(Rows from a screen grounding dataset)
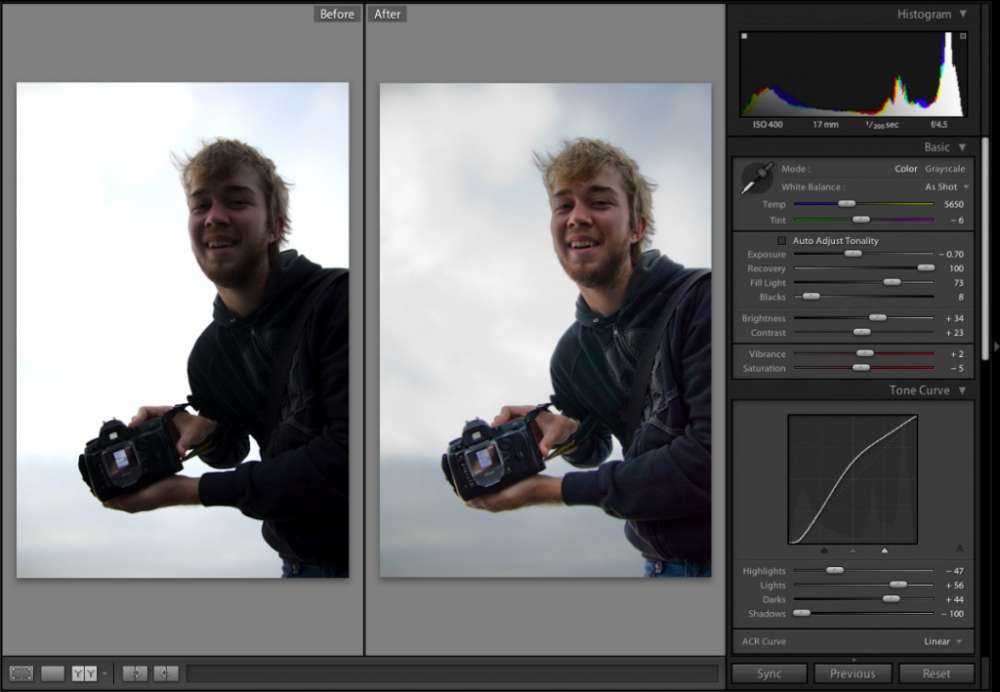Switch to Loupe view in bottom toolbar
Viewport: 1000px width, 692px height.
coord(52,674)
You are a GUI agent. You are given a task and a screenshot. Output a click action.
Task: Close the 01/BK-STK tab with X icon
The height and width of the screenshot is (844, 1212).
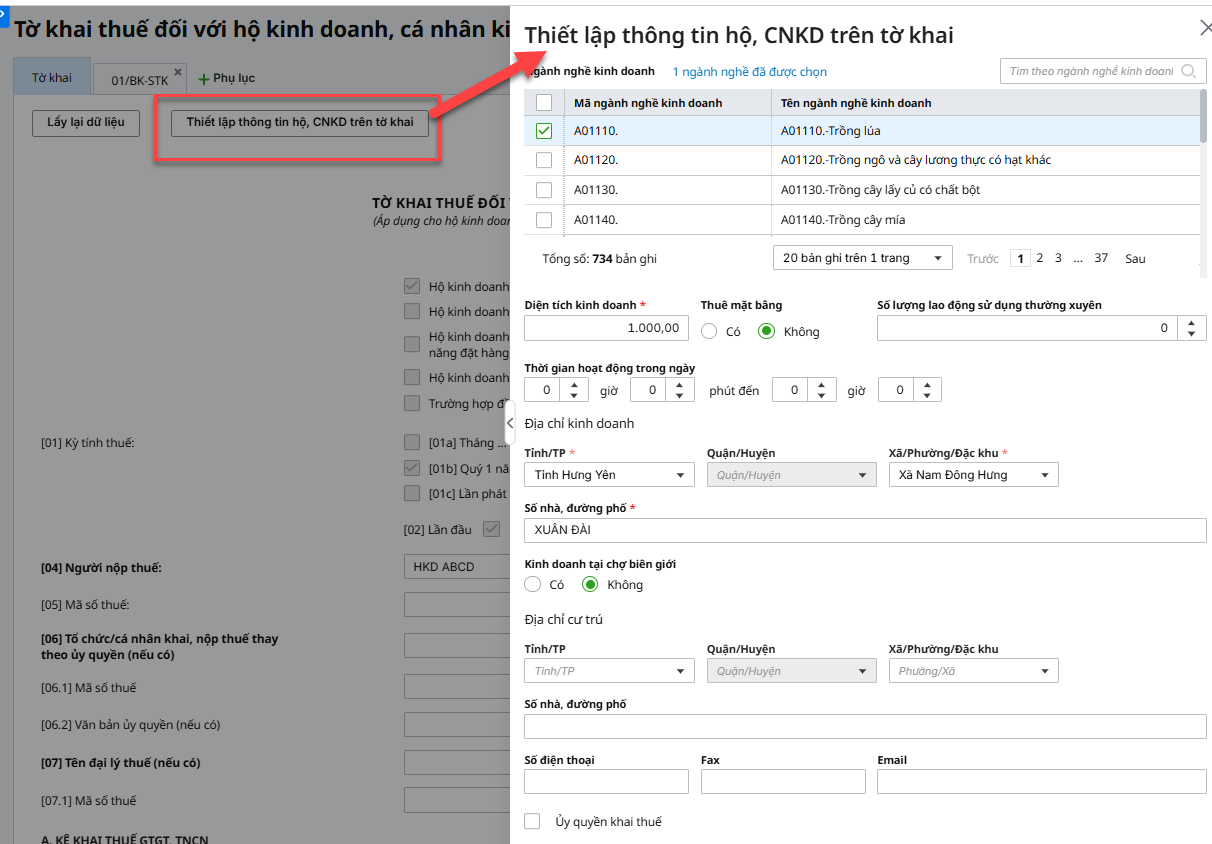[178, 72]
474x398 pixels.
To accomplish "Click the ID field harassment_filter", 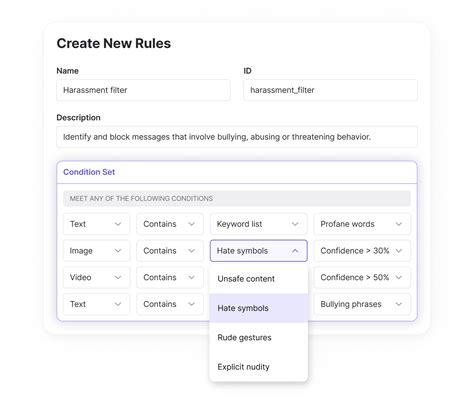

# TASK PROMPT
Copy out all of the records above word for word, omitting the pictures.

# SOLUTION FOR THIS TASK
Switch to Loupe view in bottom toolbar
Viewport: 1000px width, 692px height.
coord(52,674)
You are a GUI agent. You are given a task and a screenshot. Output a click action.
Task: Close the 01/BK-STK tab with X icon
The height and width of the screenshot is (844, 1212).
[178, 72]
474x398 pixels.
To accomplish "Click the ID field harassment_filter", 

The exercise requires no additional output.